(Pixel coordinate grounding data)
■ ■ ■ ■

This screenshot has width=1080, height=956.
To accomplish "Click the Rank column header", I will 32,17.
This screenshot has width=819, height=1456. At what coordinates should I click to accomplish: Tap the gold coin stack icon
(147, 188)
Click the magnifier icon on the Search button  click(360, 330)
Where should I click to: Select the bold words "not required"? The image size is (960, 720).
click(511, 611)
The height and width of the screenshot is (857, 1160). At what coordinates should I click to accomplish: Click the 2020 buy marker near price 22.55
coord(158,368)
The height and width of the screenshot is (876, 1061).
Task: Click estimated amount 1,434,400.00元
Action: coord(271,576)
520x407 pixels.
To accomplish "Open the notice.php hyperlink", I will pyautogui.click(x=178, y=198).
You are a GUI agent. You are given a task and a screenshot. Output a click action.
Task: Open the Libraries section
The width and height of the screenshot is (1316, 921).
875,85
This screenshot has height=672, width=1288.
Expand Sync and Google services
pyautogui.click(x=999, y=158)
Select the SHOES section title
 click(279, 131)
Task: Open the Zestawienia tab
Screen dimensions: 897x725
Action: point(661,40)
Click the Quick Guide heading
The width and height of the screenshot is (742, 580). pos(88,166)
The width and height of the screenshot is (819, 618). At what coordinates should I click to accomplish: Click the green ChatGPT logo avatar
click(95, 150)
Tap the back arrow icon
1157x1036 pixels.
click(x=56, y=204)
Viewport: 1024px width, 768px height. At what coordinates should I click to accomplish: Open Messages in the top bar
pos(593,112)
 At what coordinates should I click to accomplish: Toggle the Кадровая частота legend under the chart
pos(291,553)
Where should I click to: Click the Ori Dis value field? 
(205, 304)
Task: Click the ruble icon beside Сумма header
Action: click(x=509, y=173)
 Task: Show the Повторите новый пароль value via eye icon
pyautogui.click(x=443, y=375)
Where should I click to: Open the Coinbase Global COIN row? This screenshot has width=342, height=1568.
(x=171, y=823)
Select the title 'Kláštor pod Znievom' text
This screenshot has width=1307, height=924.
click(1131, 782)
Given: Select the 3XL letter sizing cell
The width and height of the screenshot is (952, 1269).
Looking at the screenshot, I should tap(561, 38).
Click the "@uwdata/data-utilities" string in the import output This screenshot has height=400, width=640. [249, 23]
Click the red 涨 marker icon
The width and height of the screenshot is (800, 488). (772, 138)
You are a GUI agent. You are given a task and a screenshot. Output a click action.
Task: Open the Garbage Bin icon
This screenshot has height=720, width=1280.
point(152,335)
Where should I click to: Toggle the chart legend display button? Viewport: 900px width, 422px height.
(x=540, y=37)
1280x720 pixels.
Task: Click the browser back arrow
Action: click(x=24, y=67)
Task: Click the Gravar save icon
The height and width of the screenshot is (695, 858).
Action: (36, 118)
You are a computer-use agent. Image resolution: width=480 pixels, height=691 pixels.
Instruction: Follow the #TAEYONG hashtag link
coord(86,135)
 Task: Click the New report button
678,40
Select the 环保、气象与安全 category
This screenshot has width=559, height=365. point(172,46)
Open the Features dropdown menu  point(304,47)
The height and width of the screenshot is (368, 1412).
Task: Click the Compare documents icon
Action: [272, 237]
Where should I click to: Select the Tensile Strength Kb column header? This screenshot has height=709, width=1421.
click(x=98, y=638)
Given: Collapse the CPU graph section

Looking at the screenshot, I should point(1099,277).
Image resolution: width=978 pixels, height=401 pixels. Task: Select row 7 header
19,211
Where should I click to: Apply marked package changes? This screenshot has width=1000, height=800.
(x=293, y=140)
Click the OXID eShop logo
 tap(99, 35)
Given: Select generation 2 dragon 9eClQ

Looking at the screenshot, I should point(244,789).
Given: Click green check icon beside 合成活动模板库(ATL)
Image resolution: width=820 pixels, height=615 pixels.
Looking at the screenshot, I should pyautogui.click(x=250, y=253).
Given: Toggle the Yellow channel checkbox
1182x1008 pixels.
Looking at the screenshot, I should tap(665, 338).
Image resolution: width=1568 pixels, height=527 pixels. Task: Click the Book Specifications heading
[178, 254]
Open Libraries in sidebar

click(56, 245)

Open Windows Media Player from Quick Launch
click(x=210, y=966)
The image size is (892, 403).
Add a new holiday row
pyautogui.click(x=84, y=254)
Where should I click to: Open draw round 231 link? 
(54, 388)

■ ■ ■ ■

■ Work instruction: Lines holding the word "will" are the answer; copy each one from the records above.

■ Task result:
To accomplish "Click the Rank column header", I will 32,17.
To accomplish "Open the notice.php hyperlink", I will pyautogui.click(x=178, y=198).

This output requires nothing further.